Renewed Selling Pressure Likely For China Shares

The China stock market has moved higher in two of three trading days since the end of the four-day slide in which it had stumbled more than 75 points or 2.5 percent. The Shanghai Composite Index now sits just above the 2,970-point plateau although it figures to head south again on Friday.

The global forecast for the Asian markets suggests profit taking, particularly among the technology sectors. The European markets were up and the U.S. bourses were down and the Asian markets figure to follow the latter lead.

The SCI finished sharply higher on Thursday following gains from the resource stocks and properties.

For the day, the index improved 31.02 points or 1.06 percent to finish at 2,970.39 after trading between 2,947.40 and 2,971.36. The Shenzhen Composite Index jumped 37.24 points or 2.35 percent to end at 1,619.82.

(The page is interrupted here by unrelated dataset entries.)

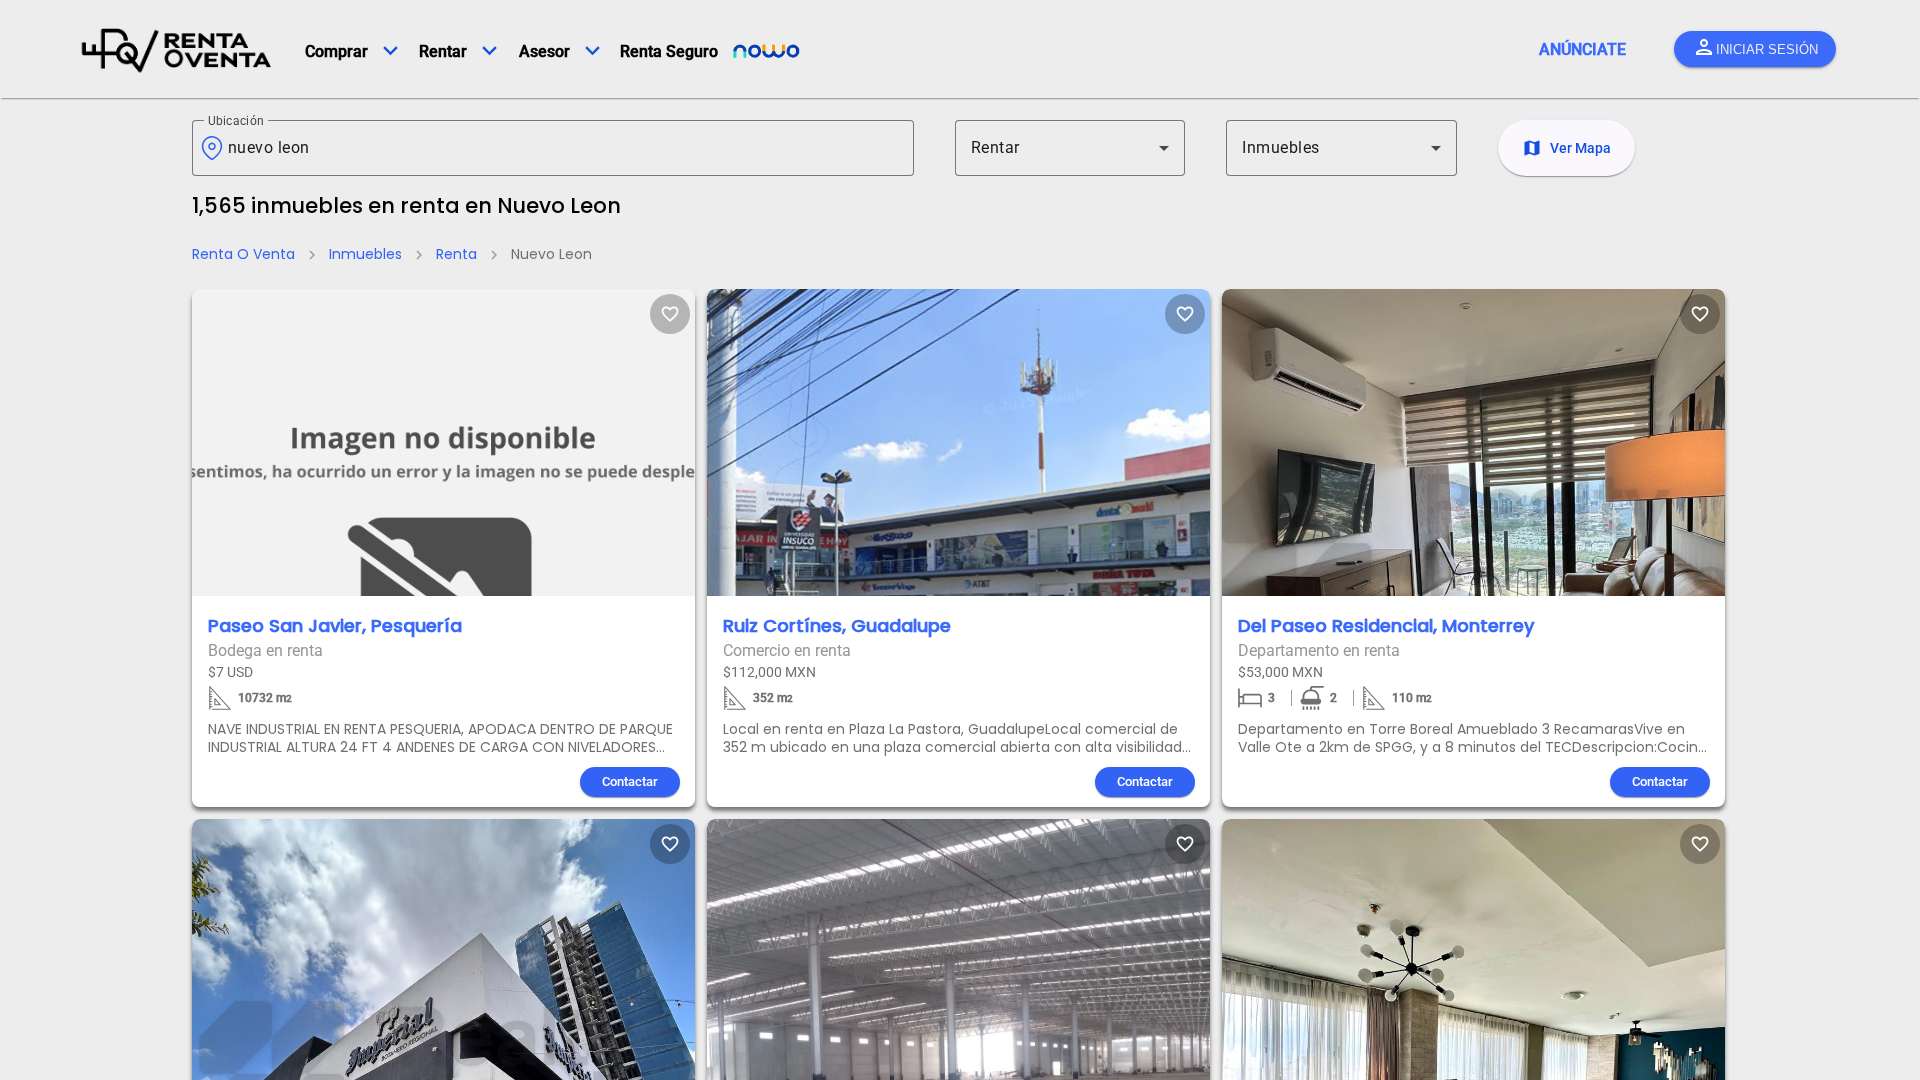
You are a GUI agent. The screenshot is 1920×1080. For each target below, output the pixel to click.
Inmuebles (365, 254)
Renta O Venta (243, 254)
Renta (456, 254)
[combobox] (563, 148)
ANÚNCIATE (1582, 49)
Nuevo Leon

Among the actives, Industrial and Commercial Bank of China slumped 1.17 percent, while Bank of China skidded 1.05 percent, China Construction Bank shed 0.65 percent, China Merchants Bank collected 0.58 percent, Bank of Communications lost 0.41 percent, China Life Insurance perked 0.03 percent, Jiangxi Copper surged 4.51 percent, Aluminum Corp of China (Chalco) soared 3.17 percent, Yankuang Energy rose 0.07 percent, PetroChina strengthened 1.26 percent, Huaneng Power tumbled 1.97 percent, China Shenhua Energy dipped 0.07 percent, Gemdale rallied 1.58 percent, Poly Developments jumped 2.00 percent, China Vanke spiked 2.41 percent and China Petroleum and Chemical (Sinopec) was unchanged.

The lead from Wall Street is largely negative as the major averages opened lower on Thursday; the Dow inched barely into the green, while the S&P and NASDAQ retreated from record highs.

The Dow rose 32.39 points or 0.08 percent to finish at 39,753.75, while the NASDAQ plummeted 364.04 points or 1.95 percent to close at 18,283.41 and the S&P 500 sank 49.37 points or 0.88 percent to end at 5,584.54.

Optimism about the outlook for interest rates contributed to early strength on Wall Street, although it quickly waned as traders seem to have already priced in a rate cut in September.

The subsequent sell-off came as traders cashed in on the recent strength in the markets, with some of the biggest tech winners of the year like AI darling Nvidia (NVDA) leading the pullback.

Nonetheless, the Federal Reserve is still seen as likely to lower rates in September after a report from the Labor Department showing showed prices in the U.S. unexpectedly edged slightly lower in June.

Oil futures settled higher on Thursday, lifted by hopes of an interest rate cut by the Federal Reserve after the encouraging inflation data. West Texas Intermediate Crude oil futures for August ended down $0.52 at $82.62 a barrel.

Closer to home, China will release June figures for imports, exports and trade balance later today. Imports are expected to add 2.8 percent on year, up from 1.8 percent in May. Exports are called higher by an annual 8.0 percent, up from 7.6 percent in the previous month. The trade surplus is pegged at $85.00 billion, up from $82.62 billion a month earlier.